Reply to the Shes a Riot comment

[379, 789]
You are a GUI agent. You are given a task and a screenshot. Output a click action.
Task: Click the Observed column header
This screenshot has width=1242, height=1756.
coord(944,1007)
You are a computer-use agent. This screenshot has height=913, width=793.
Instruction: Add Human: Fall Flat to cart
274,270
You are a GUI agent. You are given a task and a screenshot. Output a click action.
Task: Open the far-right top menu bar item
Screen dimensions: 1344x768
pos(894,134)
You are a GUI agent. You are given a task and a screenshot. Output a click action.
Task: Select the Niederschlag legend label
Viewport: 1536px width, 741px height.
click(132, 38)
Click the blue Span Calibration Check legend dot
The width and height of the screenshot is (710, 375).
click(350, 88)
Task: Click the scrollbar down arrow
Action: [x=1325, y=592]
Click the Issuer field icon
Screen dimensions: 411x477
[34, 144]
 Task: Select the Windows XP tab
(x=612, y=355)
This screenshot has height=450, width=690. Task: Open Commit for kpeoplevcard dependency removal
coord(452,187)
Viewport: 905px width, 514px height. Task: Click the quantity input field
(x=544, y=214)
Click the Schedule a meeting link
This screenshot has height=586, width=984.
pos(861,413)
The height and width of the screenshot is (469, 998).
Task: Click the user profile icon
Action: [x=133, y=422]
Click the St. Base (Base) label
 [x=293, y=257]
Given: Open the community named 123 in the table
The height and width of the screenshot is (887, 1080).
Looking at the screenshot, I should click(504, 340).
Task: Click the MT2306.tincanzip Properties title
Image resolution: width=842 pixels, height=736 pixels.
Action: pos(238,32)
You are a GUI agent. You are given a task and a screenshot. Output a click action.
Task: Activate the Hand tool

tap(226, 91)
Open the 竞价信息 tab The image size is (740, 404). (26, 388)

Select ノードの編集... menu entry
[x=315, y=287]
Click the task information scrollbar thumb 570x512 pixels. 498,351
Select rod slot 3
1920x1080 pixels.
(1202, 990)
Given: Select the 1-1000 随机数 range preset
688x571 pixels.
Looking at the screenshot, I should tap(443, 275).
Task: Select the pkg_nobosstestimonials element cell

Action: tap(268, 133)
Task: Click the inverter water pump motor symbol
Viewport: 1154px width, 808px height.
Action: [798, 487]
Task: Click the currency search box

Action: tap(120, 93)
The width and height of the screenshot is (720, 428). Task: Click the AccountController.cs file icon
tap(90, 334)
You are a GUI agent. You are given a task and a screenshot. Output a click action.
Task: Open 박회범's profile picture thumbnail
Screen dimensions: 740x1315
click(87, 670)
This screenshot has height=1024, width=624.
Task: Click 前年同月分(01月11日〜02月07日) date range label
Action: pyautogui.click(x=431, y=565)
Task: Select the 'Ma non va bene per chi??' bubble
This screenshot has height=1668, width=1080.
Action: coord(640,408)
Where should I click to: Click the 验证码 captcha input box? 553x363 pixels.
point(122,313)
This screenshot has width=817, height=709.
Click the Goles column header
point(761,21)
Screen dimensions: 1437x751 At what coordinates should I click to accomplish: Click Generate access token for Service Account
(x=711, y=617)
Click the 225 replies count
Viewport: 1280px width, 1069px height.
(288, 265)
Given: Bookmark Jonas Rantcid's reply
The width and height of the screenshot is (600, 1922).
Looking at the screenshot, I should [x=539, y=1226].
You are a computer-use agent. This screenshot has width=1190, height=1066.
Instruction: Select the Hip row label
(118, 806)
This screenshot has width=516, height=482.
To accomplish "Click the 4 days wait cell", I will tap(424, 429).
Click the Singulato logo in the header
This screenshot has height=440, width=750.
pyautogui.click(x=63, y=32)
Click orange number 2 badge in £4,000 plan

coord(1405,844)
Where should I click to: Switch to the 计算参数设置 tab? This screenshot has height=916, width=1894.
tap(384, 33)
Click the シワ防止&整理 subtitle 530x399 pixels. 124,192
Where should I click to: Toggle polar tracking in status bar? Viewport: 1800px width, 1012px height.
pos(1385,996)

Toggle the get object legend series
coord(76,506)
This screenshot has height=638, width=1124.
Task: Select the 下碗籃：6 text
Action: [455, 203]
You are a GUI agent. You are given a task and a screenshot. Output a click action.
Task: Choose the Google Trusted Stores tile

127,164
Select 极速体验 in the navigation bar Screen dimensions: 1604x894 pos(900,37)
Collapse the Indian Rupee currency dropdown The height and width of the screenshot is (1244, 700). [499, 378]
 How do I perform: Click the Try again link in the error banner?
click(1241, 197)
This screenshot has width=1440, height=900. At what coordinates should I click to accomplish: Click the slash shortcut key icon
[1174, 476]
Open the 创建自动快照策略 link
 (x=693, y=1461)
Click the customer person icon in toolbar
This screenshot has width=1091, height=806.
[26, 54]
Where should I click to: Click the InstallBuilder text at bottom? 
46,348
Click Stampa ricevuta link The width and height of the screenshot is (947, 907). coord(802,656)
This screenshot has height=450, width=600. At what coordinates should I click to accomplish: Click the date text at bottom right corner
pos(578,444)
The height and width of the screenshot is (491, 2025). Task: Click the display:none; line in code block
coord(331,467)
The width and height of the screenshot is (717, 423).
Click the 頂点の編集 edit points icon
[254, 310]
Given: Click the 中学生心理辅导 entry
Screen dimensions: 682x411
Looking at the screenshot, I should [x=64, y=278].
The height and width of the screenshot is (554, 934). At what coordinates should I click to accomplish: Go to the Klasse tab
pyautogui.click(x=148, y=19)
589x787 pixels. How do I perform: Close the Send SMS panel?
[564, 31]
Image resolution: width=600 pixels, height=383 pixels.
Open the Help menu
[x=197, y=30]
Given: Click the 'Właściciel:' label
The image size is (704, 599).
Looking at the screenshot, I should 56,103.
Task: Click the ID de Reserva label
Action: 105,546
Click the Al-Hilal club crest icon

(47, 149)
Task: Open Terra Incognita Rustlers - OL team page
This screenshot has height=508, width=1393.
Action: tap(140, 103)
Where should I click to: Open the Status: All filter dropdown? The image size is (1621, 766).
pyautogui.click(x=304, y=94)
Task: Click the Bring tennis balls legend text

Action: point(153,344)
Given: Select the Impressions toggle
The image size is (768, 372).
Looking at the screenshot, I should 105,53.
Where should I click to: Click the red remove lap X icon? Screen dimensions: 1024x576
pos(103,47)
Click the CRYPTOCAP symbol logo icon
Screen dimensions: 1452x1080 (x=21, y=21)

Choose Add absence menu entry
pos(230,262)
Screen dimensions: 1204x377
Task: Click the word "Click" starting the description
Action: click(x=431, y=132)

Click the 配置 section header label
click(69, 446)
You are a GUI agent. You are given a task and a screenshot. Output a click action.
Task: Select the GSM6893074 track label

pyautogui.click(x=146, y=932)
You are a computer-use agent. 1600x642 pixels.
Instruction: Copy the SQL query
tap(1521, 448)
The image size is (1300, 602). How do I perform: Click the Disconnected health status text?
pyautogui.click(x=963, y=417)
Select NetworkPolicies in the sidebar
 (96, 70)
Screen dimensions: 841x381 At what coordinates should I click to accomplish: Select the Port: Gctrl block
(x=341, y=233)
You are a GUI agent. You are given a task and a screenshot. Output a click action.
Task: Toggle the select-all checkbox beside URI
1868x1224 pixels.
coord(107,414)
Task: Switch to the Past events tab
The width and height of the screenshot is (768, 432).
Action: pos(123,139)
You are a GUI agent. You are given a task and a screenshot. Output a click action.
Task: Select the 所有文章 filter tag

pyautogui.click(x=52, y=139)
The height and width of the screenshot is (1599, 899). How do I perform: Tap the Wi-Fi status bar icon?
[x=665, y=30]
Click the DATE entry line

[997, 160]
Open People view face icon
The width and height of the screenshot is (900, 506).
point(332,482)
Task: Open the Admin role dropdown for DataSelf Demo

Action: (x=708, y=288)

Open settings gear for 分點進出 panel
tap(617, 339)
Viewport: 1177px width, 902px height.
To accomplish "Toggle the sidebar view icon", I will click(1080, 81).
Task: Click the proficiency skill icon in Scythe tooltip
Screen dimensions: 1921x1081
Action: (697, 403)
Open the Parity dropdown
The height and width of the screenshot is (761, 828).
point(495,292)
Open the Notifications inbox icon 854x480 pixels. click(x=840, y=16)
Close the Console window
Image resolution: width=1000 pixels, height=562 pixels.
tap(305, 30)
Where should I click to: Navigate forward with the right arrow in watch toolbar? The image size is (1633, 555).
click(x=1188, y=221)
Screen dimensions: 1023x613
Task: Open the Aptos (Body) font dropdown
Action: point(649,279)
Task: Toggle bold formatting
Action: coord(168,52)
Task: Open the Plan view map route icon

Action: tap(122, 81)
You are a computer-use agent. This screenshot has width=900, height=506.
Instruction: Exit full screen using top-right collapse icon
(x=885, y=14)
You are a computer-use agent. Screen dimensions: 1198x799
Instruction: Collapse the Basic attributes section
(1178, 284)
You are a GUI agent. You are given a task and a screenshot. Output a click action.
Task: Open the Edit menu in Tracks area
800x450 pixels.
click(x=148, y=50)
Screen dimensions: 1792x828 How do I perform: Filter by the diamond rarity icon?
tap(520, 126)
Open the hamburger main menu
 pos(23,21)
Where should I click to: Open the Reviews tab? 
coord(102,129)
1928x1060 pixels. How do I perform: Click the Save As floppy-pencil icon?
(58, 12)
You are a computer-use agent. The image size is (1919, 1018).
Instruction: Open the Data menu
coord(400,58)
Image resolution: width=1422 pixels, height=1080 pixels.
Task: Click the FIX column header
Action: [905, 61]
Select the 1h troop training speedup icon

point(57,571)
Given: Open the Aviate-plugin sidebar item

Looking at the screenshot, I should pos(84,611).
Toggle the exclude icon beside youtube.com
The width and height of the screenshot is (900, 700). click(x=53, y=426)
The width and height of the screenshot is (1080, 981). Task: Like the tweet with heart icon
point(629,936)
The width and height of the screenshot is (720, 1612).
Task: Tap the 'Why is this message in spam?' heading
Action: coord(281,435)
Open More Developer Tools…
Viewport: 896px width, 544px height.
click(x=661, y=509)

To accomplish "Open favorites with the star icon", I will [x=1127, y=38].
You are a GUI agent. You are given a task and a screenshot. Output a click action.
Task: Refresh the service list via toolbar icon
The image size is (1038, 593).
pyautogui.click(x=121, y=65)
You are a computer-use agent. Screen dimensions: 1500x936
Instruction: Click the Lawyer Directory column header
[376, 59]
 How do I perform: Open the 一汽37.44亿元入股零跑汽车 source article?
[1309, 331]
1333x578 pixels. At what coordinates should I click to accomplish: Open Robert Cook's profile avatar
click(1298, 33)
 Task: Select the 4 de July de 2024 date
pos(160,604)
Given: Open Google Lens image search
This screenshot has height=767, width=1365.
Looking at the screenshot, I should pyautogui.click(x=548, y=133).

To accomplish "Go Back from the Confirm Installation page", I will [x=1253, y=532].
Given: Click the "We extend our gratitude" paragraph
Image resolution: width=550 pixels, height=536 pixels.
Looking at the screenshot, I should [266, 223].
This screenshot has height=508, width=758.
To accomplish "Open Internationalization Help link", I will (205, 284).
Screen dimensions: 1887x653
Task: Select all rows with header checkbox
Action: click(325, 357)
# # # #
[WORK TASK] Only lines containing the string "page" are needed. Pull each of them out of the records above.

[SOLUTION BELOW]
Task: Open Terra Incognita Rustlers - OL team page
To accomplish "Go Back from the Confirm Installation page", I will [x=1253, y=532].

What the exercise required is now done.